Des « creuseurs » venus du Kasaï
Les documents transmis à Bruxelles soulignent la responsabilité d’expatriés chinois, libanais, indiens dans la fraude minière, la corruption des fonctionnaires de l’État jusqu’au plus haut niveau, la complicité d’éléments de l’armée, de la garde républicaine, de l’Agence nationale de renseignements (ANR), le blanchiment de sommes colossales réalisé par une banque de la place. Ils expliquent avec force détails comment les remblais qui s’étendent autour des sites miniers proprement dits sont devenus la propriété de sociétés dans lesquelles on retrouve les noms de frères du chef de l’État, de sa mère, de son épouse, de son frère, de son cousin…
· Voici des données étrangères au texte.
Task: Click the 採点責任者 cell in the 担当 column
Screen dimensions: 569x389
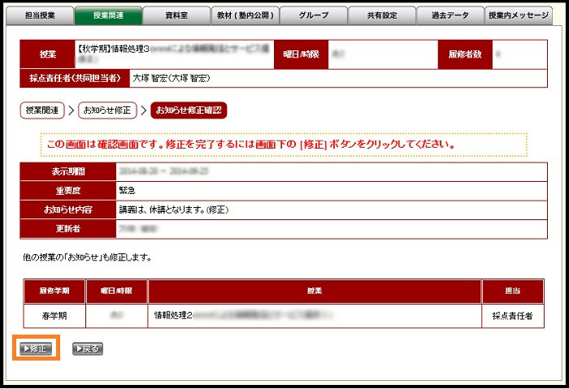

Même si la teneur des remblais est moindre que celle des mines proprement dites, les quantités sont colossales : par exemple, le contrat passé entre la Société de développement industriel et minier du Congo (Sodimico) et la société MY2K Mining SARL, prévoit que cette dernière se chargera d’évacuer vers la Zambie les remblais de la mine de Lonshi, soit plus ou moins 6 millions de tonnes.
Selon les accusateurs, le propriétaire de MY2K Mining SARL s’appelle Kali Kalala Tshisekedi. Selon les informations disponibles, il serait un demi-frère du chef de l’État. On le considère aussi comme un « cousin à l’africaine » de la famille présidentielle.
Les principaux accusés ont déjà fait savoir qu’ils réfutaient fermement les assertions formulées à leur égard et ils assurent que leur nom de famille est usurpé depuis plusieurs années par des opérateurs désireux de s’implanter dans le secteur minier.
Il y a longtemps que les ressortissants du Katanga se plaignent de l’envahissement de la province du cuivre, poumon économique du pays, par des « creuseurs » venus du Kasaï, la province du président Tshisekedi. Déjà, lors du mandat de Joseph Kabila, ils dénonçaient la corruption des services de contrôle, le non-respect des normes de sécurité, les protections dont les fraudeurs, petits et grands, bénéficiaient en haut lieu, ou encore la pollution croissante autour des sites. Depuis trop longtemps, c’est en vain qu’ils demandent la dépolitisation du secteur minier et de la sous-traitance. Cette fois, la justice d’un pays étranger s’intéresse sérieusement à leurs griefs.